V. A.: „2 Rabimmel 2 Rabammel 2 Rabumm 2 Bum Bum“ (Areal/Kompakt)

Der Status quo

So weit musste es ja kommen. Die neue Ruppigkeit, die uns in den Medien ebenso wie auf dem Arbeitsmarkt und nicht zuletzt im Club pausenlos um die Ohren gehauen wird, findet zueinander. „Knartz IV“ nennen die Hamburger Mense Reents und Jimi Siebels alias Egoexpress die erste Single-Auskopplung aus ihrem dritten Album und perfektionieren damit den Sound von „Techno im Zeitalter von Hartz IV“, wie die beiden in Interviews nicht zu Unrecht behaupten. Nie zuvor klang das Humor-House-Universum von Egoexpress so entschlackt und begradigt wie auf „Hot Wire My Heart“, und das ist, neben Egoexpress’ grandios aufgegangener Infiltrierungstaktik der Technoszene, vor allem der aktuellen Definitionsmacht von Knarz zuzuschreiben. Die Uneindeutigkeit und Interpretierbarkeit des Begriffs wird hier egal, denn das Album füllt ihn aus bis in die letzte Faser.

„Knartz IV“ bringt den Status quo von Techno im Knarzzeitalter kompromisslos auf den Punkt. Wenn Egoexpress zu Beginn ihrer Karriere, ausgehend von ihrem Hamburger Band-Background, noch damit kokettierten, elektronische Musik zu machen, ohne zu wissen, wie das ginge, so wird nun ihr Bewusstsein um die Strategien, Strukturen und Effekte von Tanzmusik passgenau in musikalische Trigger umgesetzt. Es verwundert nicht, dass Reents und Siebels als gelernte Rocker es verstehen, Knarz in seiner Qualität als digitale Version von Rock so simpel, trocken und wirkungsvoll wie möglich umzusetzen.

Egoexpress „Hot Wire My Heart“ (Ladomat 2000/Mute/EMI)

Die Kindeskinder

Bei flüchtigem Hinhören mag es etwas einseitig, wenn nicht gar sinnlos erscheinen, „Eat Books“, das neue Tiefschwarz-Album, über den Knarz-Kamm scheren zu wollen. Doch ohne dieses Soundparadigma wäre es in dieser Form gar nicht möglich, da genügt allein der Verweis auf einen fett furzenden Club-Track wie „Issst“. Und nicht zuletzt sind die Brüder Ali und Basti Schwarz in erster Linie DJs. Als solche dürfen sie als Trendscouts und Multiplikatoren ersten Ranges gelten, weshalb es ihnen obliegt, mit ihrem zweiten Künstleralbum das Crossoverpotenzial von Knarz auszuschlachten, bis tief hinein in die Charts.

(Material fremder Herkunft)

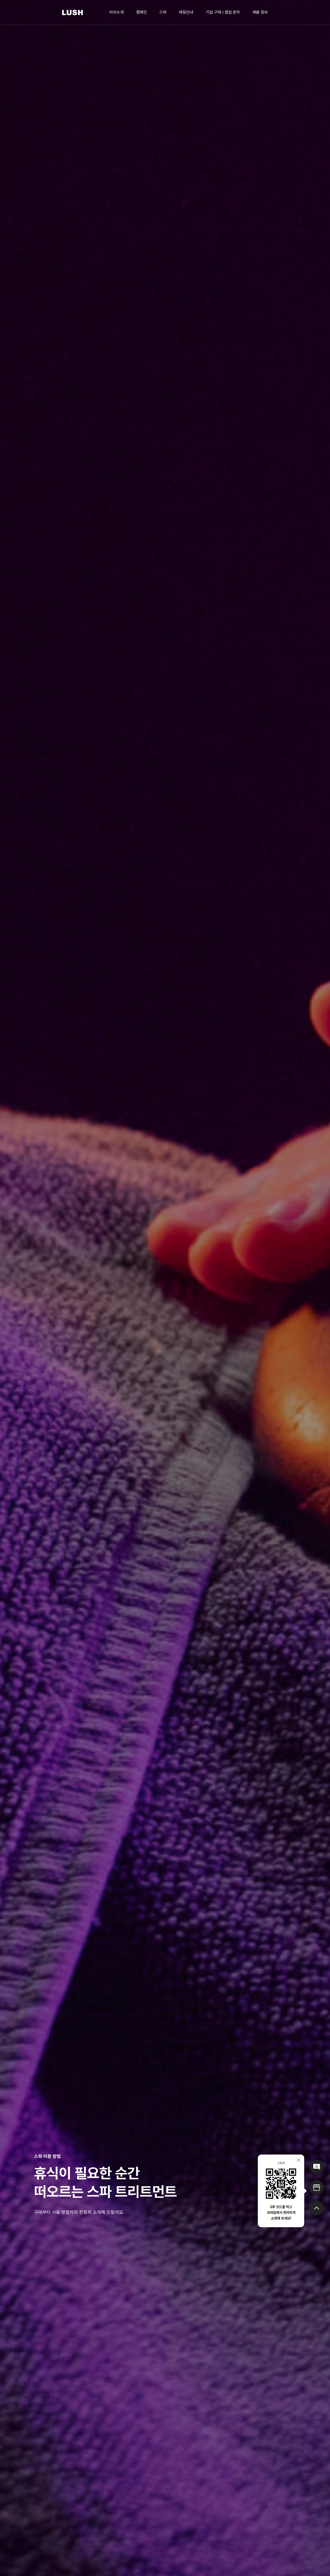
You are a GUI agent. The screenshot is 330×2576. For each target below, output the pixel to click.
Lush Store (316, 2187)
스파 (163, 12)
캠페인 (141, 12)
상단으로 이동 (316, 2208)
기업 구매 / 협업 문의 (223, 12)
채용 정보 (260, 12)
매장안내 (186, 12)
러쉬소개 (116, 12)
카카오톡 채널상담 (316, 2167)
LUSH (72, 12)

Die dominierende Klangsprache des Knarz greifen Tiefschwarz von einem ganz anderen Background, nämlich von Deep House, her kommend auf und schließen das Harsche mit den groovigen Aspekten von Acid, Chicago und selbst noch Discofunk kurz. So stempeln sie speziell mit ihrer endlosen Reihe an Remixen einen House-Knarz-Funk-Hybriden zum Jetztsound, der noch im kleinsten Provinzclub runtergenudelt wird, die schickste Großraum-Crowd rockt und sich ebenso gut in der derzeit sowieso wieder sehr tanzbewussten Indiedisco macht. Dafür sorgt auf „Eat Books“ auch die Zusammenarbeit mit Matt Safer von The Rapture oder den britischen Elektrorockern Chikinki. So poppig und brav sich das Dancesammelsurium von Tiefschwarz auf Albumlänge auch präsentiert, wenn die Anlage im Club nur laut genug aufgerissen ist, knarzt es, dass die Wände wackeln.